Al margen de estas conquistas, los partidos con representación en el Congreso que hoy cubiletean con el destino del país no parecen dispuestos a darle más oídos a los menores de 30 años que reclaman –con justa razón– un cambio. Tampoco parecen entender que esos jóvenes representan un 30% del electorado. Ellos y ellas les están enviando un mensaje claro: no continuarán tolerando que se tomen decisiones a sus espaldas ni permitirán que comprometan nuevamente su porvenir de manera irresponsable.

Los anales de la historia están llenos de capítulos que nos hablan de precursores, próceres y sus gestos heroicos, así como de quienes no estuvieron a la altura de las circunstancias en momentos cruciales para la patria. Cada uno de los parlamentarios, con sus respectivos líderes, tendrán que responder algún día en ese juicio que –se avizora– no será benigno con muchos de ellos y que será implacable a la luz de lo que vienen haciendo.

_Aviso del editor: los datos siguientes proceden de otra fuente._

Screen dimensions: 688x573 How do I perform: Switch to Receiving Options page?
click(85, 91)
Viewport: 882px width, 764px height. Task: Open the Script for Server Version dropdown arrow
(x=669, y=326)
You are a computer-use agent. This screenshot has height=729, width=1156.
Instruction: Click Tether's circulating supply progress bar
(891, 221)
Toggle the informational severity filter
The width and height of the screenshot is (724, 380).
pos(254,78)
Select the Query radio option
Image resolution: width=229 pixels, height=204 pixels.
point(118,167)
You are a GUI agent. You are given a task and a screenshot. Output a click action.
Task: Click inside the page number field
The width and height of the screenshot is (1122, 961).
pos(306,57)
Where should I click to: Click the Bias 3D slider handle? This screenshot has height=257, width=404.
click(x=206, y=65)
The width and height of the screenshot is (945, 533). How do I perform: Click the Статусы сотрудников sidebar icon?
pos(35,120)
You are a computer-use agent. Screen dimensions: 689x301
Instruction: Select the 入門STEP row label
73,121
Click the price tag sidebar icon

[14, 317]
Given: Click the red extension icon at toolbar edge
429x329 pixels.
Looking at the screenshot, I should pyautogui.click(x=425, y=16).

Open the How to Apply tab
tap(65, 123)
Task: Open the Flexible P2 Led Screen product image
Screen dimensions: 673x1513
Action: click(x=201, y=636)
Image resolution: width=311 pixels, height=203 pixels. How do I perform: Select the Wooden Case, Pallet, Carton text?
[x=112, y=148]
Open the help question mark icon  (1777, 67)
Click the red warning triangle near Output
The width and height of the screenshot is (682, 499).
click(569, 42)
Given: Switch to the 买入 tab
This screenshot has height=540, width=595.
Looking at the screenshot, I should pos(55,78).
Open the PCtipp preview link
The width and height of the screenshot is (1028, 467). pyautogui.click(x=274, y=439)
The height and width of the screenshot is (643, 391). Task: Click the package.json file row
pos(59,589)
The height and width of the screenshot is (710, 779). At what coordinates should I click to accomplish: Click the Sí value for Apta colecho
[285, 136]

La reconstrucción nacional que sobrevendrá después de esta pesadilla será larga, compleja, carente de sencillez y resultará imposible de lograr sin aquellos que ahora se manifiestan en las calles y plazas. Sostenía el historiador Jorge Basadre que “la juventud verdadera es alegría de vivir a la vez que curiosidad ante lo venidero, desafío frente a las dificultades, aptitud para entusiasmarse, para indignarse y para admirar, sensibilidad ante lo verdadero, lo bueno y lo bello, don de ser generoso, afán profundo porque el mundo no se reduzca a una chacra podrida, a un páramo congelado o a una fogata que arde sin iluminar”.

Recordar las palabras del sabio nos concede un atisbo de esperanza de que la irrupción de los jóvenes a la política activa constituye un soplo de aire fresco en estas horas aciagas. A ellos les corresponderá enderezar el camino que las anteriores generaciones, con sus vicios a cuestas, no pudieron lograr, a fin de rescatar la riqueza de lo que genuinamente fuimos, somos y podemos llegar a ser algún día.